Task directions:
Output each record in full, exactly as it stands.

Stored records
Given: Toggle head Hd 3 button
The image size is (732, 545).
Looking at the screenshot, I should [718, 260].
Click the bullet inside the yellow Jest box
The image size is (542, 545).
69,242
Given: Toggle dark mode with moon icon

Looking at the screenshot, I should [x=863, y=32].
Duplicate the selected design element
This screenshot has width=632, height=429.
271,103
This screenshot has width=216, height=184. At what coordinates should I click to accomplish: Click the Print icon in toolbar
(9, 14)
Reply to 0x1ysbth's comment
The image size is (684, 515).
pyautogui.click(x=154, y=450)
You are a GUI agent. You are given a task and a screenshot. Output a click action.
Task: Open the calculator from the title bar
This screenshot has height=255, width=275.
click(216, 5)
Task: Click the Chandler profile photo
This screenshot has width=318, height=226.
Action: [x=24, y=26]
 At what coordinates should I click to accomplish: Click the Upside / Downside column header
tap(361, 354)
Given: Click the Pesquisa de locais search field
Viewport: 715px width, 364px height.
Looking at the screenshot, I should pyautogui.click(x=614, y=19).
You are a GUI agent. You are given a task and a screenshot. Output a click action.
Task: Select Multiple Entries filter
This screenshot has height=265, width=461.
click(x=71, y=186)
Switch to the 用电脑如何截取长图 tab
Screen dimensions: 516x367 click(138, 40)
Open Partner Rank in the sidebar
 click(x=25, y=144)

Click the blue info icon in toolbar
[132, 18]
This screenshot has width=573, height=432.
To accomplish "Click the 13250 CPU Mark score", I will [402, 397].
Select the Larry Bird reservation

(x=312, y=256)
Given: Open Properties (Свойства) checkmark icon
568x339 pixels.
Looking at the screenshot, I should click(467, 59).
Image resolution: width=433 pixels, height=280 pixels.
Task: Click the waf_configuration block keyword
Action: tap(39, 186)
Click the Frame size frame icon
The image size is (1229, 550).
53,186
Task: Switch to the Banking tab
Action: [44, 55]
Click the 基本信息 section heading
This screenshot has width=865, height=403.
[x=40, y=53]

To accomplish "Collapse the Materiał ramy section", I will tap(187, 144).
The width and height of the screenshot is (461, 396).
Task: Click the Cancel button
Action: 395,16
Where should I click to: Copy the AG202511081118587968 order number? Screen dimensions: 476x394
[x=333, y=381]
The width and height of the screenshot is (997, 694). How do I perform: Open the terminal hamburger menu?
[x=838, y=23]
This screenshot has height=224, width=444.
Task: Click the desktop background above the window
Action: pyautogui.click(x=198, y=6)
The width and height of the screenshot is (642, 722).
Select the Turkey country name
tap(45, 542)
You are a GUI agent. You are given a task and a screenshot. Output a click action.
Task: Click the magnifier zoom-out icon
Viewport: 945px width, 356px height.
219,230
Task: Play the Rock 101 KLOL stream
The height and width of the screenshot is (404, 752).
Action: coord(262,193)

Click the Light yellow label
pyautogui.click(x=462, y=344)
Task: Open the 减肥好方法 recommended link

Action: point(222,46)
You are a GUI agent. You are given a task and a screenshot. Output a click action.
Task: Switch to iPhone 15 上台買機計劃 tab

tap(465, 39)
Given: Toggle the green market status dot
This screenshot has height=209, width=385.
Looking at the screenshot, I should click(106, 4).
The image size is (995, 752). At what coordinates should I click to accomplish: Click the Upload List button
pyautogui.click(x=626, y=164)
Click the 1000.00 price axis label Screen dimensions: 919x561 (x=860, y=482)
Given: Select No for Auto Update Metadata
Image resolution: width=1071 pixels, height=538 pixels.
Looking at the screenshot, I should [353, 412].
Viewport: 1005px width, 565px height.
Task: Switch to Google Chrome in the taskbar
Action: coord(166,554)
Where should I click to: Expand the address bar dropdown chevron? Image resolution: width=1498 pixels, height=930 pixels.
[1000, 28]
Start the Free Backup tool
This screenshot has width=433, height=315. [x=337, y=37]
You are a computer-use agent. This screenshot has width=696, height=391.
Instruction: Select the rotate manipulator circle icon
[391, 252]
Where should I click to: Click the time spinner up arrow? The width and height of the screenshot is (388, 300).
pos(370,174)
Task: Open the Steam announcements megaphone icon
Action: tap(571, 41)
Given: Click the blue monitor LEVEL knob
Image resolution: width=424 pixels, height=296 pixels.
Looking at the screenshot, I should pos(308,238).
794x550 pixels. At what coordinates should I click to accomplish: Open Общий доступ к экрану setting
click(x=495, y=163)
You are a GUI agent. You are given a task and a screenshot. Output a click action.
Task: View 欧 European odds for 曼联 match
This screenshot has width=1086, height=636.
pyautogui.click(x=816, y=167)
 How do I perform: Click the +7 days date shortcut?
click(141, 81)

Completed exercise:
Given: Toggle head Hd 3 button
The image size is (732, 545).
Looking at the screenshot, I should [718, 260].
Click the bullet inside the yellow Jest box
The image size is (542, 545).
69,242
Given: Toggle dark mode with moon icon

Looking at the screenshot, I should [x=863, y=32].
Duplicate the selected design element
This screenshot has width=632, height=429.
271,103
This screenshot has width=216, height=184. At what coordinates should I click to accomplish: Click the Print icon in toolbar
(9, 14)
Reply to 0x1ysbth's comment
The image size is (684, 515).
pyautogui.click(x=154, y=450)
You are a GUI agent. You are given a task and a screenshot. Output a click action.
Task: Open the calculator from the title bar
This screenshot has height=255, width=275.
click(216, 5)
Task: Click the Chandler profile photo
This screenshot has width=318, height=226.
Action: [x=24, y=26]
 At what coordinates should I click to accomplish: Click the Upside / Downside column header
tap(361, 354)
Given: Click the Pesquisa de locais search field
Viewport: 715px width, 364px height.
Looking at the screenshot, I should pyautogui.click(x=614, y=19).
You are a GUI agent. You are given a task and a screenshot. Output a click action.
Task: Select Multiple Entries filter
This screenshot has height=265, width=461.
click(x=71, y=186)
Switch to the 用电脑如何截取长图 tab
Screen dimensions: 516x367 click(138, 40)
Open Partner Rank in the sidebar
 click(x=25, y=144)

Click the blue info icon in toolbar
[132, 18]
This screenshot has width=573, height=432.
To accomplish "Click the 13250 CPU Mark score", I will [402, 397].
Select the Larry Bird reservation

(x=312, y=256)
Given: Open Properties (Свойства) checkmark icon
568x339 pixels.
Looking at the screenshot, I should click(467, 59).
Image resolution: width=433 pixels, height=280 pixels.
Task: Click the waf_configuration block keyword
Action: tap(39, 186)
Click the Frame size frame icon
The image size is (1229, 550).
53,186
Task: Switch to the Banking tab
Action: [44, 55]
Click the 基本信息 section heading
This screenshot has width=865, height=403.
[x=40, y=53]

To accomplish "Collapse the Materiał ramy section", I will tap(187, 144).
The width and height of the screenshot is (461, 396).
Task: Click the Cancel button
Action: 395,16
Where should I click to: Copy the AG202511081118587968 order number? Screen dimensions: 476x394
[x=333, y=381]
The width and height of the screenshot is (997, 694). How do I perform: Open the terminal hamburger menu?
[x=838, y=23]
This screenshot has height=224, width=444.
Task: Click the desktop background above the window
Action: pyautogui.click(x=198, y=6)
The width and height of the screenshot is (642, 722).
Select the Turkey country name
tap(45, 542)
You are a GUI agent. You are given a task and a screenshot. Output a click action.
Task: Click the magnifier zoom-out icon
Viewport: 945px width, 356px height.
219,230
Task: Play the Rock 101 KLOL stream
The height and width of the screenshot is (404, 752).
Action: coord(262,193)

Click the Light yellow label
pyautogui.click(x=462, y=344)
Task: Open the 减肥好方法 recommended link

Action: point(222,46)
You are a GUI agent. You are given a task and a screenshot. Output a click action.
Task: Switch to iPhone 15 上台買機計劃 tab

tap(465, 39)
Given: Toggle the green market status dot
This screenshot has height=209, width=385.
Looking at the screenshot, I should click(106, 4).
The image size is (995, 752). At what coordinates should I click to accomplish: Click the Upload List button
pyautogui.click(x=626, y=164)
Click the 1000.00 price axis label Screen dimensions: 919x561 (x=860, y=482)
Given: Select No for Auto Update Metadata
Image resolution: width=1071 pixels, height=538 pixels.
Looking at the screenshot, I should [353, 412].
Viewport: 1005px width, 565px height.
Task: Switch to Google Chrome in the taskbar
Action: coord(166,554)
Where should I click to: Expand the address bar dropdown chevron? Image resolution: width=1498 pixels, height=930 pixels.
[1000, 28]
Start the Free Backup tool
This screenshot has width=433, height=315. [x=337, y=37]
You are a computer-use agent. This screenshot has width=696, height=391.
Instruction: Select the rotate manipulator circle icon
[391, 252]
Where should I click to: Click the time spinner up arrow? The width and height of the screenshot is (388, 300).
pos(370,174)
Task: Open the Steam announcements megaphone icon
Action: tap(571, 41)
Given: Click the blue monitor LEVEL knob
Image resolution: width=424 pixels, height=296 pixels.
Looking at the screenshot, I should pos(308,238).
794x550 pixels. At what coordinates should I click to accomplish: Open Общий доступ к экрану setting
click(x=495, y=163)
You are a GUI agent. You are given a task and a screenshot. Output a click action.
Task: View 欧 European odds for 曼联 match
This screenshot has width=1086, height=636.
pyautogui.click(x=816, y=167)
 How do I perform: Click the +7 days date shortcut?
click(141, 81)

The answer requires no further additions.